**Problem to work on:** Below are entries; output exactly the lines from the one with "Apply italic formatting" to the one with "Given: Click the browser", both included, and nothing else.

━━━━━━━━

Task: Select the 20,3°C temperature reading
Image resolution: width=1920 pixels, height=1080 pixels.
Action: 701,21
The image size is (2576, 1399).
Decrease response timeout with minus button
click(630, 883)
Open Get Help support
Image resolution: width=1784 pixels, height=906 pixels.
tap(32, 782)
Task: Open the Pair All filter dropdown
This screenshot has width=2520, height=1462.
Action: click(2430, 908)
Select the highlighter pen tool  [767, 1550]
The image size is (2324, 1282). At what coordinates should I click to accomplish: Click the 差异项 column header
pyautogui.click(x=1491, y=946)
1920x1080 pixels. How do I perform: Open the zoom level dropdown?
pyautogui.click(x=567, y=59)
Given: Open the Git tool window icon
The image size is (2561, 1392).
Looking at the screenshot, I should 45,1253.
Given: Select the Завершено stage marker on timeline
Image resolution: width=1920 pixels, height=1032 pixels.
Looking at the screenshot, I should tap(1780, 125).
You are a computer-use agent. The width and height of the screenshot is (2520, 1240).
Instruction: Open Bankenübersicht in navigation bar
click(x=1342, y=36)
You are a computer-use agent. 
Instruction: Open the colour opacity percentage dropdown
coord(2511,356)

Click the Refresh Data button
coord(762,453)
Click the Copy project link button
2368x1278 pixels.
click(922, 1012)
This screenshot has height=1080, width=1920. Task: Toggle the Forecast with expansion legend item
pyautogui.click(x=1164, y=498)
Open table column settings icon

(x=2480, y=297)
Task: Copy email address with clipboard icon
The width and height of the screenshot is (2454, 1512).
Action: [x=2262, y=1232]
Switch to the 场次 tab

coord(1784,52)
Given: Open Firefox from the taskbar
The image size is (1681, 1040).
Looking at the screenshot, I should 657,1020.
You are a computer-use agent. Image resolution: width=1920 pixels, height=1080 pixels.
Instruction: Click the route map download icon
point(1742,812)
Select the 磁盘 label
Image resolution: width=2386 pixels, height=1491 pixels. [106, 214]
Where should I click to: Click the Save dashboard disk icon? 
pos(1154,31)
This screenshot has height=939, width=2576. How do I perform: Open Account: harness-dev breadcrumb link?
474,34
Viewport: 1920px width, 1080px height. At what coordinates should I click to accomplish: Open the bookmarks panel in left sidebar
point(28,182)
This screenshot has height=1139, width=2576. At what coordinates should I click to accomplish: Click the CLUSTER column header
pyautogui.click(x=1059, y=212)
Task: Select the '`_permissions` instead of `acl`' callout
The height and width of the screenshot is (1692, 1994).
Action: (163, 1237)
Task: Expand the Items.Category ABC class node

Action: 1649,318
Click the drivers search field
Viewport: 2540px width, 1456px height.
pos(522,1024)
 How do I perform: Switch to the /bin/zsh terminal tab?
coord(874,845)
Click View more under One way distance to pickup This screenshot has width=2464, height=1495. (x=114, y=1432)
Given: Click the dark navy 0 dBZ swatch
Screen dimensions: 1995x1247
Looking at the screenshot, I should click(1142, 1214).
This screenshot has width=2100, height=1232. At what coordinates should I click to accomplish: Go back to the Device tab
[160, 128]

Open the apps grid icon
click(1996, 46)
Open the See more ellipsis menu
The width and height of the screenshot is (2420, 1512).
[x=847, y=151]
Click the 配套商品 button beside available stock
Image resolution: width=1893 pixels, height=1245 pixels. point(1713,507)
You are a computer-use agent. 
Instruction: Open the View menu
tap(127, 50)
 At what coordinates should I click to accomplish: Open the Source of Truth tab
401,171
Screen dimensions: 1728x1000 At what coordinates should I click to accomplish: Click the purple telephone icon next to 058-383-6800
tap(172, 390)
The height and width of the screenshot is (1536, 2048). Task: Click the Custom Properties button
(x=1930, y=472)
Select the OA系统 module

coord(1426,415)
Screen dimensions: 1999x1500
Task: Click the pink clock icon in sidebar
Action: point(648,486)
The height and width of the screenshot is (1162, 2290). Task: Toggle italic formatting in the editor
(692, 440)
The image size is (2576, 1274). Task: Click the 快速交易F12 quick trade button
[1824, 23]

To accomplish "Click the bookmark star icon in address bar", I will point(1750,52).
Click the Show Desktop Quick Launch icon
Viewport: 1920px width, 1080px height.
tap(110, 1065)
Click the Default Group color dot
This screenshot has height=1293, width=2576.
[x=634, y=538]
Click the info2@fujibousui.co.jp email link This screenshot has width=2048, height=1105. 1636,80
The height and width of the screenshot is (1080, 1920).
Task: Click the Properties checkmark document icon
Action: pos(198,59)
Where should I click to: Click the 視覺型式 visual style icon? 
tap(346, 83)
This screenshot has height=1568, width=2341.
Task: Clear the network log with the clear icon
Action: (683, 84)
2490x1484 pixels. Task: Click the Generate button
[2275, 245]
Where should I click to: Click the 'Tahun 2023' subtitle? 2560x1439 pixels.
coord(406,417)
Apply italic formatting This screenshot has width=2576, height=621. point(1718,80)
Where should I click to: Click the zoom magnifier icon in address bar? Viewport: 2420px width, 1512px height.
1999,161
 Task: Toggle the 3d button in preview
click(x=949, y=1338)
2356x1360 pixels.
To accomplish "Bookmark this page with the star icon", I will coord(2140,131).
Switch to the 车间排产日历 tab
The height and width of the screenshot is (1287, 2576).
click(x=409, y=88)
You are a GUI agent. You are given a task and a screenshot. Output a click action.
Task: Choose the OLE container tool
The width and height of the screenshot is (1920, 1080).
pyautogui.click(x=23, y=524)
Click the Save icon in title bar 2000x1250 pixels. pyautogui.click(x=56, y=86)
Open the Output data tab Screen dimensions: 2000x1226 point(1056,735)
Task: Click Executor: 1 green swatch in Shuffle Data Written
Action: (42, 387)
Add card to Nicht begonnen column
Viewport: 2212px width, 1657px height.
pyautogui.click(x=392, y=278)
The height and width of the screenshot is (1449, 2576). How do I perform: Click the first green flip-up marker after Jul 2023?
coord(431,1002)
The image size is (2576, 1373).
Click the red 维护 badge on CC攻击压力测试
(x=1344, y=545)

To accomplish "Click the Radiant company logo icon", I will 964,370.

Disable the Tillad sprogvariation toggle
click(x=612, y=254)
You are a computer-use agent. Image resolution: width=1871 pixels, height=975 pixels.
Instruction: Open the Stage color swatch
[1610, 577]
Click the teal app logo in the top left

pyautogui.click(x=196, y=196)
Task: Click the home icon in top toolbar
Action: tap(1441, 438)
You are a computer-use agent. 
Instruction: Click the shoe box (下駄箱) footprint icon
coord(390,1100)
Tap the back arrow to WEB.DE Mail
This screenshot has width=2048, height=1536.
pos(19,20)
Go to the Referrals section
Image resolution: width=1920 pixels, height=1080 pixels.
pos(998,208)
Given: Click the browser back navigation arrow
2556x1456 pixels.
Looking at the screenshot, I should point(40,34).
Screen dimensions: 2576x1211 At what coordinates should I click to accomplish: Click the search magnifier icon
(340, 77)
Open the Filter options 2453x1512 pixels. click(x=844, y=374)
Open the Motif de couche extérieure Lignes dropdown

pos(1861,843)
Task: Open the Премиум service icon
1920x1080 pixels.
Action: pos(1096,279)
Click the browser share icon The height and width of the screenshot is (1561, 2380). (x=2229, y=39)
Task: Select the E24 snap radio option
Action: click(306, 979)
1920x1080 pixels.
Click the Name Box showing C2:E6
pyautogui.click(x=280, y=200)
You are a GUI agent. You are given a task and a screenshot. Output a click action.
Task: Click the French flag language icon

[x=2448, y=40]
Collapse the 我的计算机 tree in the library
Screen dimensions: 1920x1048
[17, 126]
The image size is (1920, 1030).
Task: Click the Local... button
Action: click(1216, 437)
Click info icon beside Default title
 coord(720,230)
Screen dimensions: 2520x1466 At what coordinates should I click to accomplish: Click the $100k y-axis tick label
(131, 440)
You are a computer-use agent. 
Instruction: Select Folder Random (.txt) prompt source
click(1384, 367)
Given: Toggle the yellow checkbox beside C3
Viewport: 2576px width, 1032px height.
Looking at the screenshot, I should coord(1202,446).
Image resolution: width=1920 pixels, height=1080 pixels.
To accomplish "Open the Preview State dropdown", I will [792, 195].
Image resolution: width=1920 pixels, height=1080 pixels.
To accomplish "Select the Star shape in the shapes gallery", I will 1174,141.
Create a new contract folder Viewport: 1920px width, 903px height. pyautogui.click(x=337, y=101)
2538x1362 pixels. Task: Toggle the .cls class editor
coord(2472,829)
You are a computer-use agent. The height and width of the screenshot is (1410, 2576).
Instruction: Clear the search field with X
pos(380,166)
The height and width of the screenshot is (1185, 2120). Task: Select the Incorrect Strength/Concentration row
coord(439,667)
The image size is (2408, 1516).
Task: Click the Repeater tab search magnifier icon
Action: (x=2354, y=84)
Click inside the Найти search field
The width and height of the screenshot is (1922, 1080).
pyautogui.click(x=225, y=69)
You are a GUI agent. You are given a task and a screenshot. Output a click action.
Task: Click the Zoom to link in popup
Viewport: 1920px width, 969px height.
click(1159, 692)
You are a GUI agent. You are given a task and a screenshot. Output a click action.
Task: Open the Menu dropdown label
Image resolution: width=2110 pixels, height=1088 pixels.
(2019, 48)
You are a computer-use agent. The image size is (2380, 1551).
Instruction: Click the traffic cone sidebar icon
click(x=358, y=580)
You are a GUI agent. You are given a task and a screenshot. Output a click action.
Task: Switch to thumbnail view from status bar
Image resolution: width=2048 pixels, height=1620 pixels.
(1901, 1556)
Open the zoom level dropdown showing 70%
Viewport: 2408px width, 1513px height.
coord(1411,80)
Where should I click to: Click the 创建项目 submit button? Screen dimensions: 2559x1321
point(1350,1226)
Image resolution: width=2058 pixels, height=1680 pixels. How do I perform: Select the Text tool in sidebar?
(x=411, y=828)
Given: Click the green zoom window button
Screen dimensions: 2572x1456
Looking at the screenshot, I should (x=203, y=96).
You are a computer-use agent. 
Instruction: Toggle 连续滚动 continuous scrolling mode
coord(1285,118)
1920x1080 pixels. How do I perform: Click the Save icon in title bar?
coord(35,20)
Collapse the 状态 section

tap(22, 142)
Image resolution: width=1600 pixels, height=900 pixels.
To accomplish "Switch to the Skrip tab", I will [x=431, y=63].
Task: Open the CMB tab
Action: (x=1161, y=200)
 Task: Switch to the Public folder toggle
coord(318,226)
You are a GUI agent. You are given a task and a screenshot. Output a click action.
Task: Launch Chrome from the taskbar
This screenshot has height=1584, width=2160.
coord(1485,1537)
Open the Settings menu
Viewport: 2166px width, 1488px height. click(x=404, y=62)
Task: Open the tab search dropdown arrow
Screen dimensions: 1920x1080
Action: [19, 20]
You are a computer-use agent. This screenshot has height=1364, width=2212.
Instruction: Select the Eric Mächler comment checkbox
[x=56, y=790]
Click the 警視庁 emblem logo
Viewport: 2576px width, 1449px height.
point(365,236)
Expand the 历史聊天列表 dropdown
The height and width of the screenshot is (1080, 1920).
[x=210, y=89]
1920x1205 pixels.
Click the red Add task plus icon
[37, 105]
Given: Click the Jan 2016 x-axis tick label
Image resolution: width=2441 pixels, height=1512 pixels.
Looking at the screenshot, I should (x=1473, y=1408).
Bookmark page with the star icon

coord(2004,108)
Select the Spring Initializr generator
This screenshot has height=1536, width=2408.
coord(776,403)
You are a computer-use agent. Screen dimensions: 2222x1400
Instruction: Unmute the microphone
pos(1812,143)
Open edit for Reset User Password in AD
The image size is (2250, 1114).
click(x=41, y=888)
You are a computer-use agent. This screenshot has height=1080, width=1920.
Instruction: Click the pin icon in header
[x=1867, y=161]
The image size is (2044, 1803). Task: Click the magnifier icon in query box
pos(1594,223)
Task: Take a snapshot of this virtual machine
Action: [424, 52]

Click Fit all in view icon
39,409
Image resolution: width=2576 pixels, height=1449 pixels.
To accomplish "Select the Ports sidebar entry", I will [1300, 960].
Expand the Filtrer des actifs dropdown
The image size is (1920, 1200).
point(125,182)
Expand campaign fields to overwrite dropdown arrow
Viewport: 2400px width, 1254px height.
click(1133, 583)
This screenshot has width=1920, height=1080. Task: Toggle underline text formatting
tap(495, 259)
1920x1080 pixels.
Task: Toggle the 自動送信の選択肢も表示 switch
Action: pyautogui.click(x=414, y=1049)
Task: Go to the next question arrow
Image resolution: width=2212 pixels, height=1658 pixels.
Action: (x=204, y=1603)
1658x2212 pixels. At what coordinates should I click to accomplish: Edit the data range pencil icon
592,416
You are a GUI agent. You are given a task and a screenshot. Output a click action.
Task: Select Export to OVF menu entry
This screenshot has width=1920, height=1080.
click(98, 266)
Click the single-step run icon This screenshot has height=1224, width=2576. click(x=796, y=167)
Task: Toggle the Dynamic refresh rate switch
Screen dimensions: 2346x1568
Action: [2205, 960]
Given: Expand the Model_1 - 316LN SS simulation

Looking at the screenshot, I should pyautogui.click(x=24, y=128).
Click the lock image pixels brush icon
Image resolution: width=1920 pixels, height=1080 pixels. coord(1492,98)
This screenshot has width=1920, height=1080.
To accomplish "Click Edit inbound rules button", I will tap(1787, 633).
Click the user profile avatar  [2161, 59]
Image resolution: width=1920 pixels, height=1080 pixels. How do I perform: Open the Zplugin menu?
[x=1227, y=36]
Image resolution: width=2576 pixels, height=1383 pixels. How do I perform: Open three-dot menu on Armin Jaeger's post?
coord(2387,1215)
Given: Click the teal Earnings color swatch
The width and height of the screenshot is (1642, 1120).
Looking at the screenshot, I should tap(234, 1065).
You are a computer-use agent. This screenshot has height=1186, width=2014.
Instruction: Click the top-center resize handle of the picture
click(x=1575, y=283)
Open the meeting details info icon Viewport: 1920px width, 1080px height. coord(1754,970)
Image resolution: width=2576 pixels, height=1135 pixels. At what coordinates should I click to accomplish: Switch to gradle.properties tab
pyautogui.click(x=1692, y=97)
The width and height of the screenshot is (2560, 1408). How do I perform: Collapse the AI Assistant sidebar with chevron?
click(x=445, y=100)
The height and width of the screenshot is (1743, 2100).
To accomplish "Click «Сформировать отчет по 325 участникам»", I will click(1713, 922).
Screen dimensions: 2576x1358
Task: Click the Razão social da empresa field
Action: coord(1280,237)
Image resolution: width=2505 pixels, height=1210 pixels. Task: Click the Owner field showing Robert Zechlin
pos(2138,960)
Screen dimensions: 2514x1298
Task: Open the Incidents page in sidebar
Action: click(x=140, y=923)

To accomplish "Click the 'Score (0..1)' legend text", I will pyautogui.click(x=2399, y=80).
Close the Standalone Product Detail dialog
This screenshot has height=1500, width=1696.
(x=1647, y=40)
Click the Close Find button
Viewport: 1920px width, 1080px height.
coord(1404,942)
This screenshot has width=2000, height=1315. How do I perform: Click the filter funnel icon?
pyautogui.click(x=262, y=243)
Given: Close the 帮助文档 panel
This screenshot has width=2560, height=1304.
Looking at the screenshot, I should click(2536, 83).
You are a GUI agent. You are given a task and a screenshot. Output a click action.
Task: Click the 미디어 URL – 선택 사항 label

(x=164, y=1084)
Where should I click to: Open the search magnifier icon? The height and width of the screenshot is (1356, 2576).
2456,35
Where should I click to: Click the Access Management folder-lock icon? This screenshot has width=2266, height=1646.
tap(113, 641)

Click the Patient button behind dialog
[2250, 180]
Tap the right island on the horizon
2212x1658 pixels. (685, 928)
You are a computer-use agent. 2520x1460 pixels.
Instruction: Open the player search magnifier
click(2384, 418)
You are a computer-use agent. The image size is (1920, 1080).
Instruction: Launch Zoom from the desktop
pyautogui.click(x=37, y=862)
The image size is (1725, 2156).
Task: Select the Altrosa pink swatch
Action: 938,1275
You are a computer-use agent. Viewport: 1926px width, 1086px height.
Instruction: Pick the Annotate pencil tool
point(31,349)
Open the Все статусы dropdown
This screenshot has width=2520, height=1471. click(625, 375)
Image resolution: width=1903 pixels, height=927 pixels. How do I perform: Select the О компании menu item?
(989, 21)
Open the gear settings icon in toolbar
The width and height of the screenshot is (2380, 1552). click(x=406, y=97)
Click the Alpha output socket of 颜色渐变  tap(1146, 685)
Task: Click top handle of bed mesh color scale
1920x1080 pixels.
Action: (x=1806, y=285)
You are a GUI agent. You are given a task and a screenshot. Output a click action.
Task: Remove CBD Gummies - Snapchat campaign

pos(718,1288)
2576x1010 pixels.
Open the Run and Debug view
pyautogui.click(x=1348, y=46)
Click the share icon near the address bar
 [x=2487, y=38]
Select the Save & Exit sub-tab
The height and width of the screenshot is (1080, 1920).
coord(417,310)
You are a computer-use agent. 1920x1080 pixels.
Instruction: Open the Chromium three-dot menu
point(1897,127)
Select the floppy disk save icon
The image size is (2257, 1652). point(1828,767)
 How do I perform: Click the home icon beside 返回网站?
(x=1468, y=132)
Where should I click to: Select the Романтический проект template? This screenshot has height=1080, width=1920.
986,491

━━━━━━━━

**Exercise output:**
Apply italic formatting This screenshot has width=2576, height=621. point(1718,80)
Where should I click to: Click the zoom magnifier icon in address bar? Viewport: 2420px width, 1512px height.
1999,161
 Task: Toggle the 3d button in preview
click(x=949, y=1338)
2356x1360 pixels.
To accomplish "Bookmark this page with the star icon", I will coord(2140,131).
Switch to the 车间排产日历 tab
The height and width of the screenshot is (1287, 2576).
click(x=409, y=88)
You are a GUI agent. You are given a task and a screenshot. Output a click action.
Task: Choose the OLE container tool
The width and height of the screenshot is (1920, 1080).
pyautogui.click(x=23, y=524)
Click the Save icon in title bar 2000x1250 pixels. pyautogui.click(x=56, y=86)
Open the Output data tab Screen dimensions: 2000x1226 point(1056,735)
Task: Click Executor: 1 green swatch in Shuffle Data Written
Action: (42, 387)
Add card to Nicht begonnen column
Viewport: 2212px width, 1657px height.
pyautogui.click(x=392, y=278)
The height and width of the screenshot is (1449, 2576). How do I perform: Click the first green flip-up marker after Jul 2023?
coord(431,1002)
The image size is (2576, 1373).
Click the red 维护 badge on CC攻击压力测试
(x=1344, y=545)

To accomplish "Click the Radiant company logo icon", I will 964,370.

Disable the Tillad sprogvariation toggle
click(x=612, y=254)
You are a computer-use agent. Image resolution: width=1871 pixels, height=975 pixels.
Instruction: Open the Stage color swatch
[1610, 577]
Click the teal app logo in the top left

pyautogui.click(x=196, y=196)
Task: Click the home icon in top toolbar
Action: tap(1441, 438)
You are a computer-use agent. 
Instruction: Click the shoe box (下駄箱) footprint icon
coord(390,1100)
Tap the back arrow to WEB.DE Mail
This screenshot has width=2048, height=1536.
pos(19,20)
Go to the Referrals section
Image resolution: width=1920 pixels, height=1080 pixels.
pos(998,208)
Given: Click the browser back navigation arrow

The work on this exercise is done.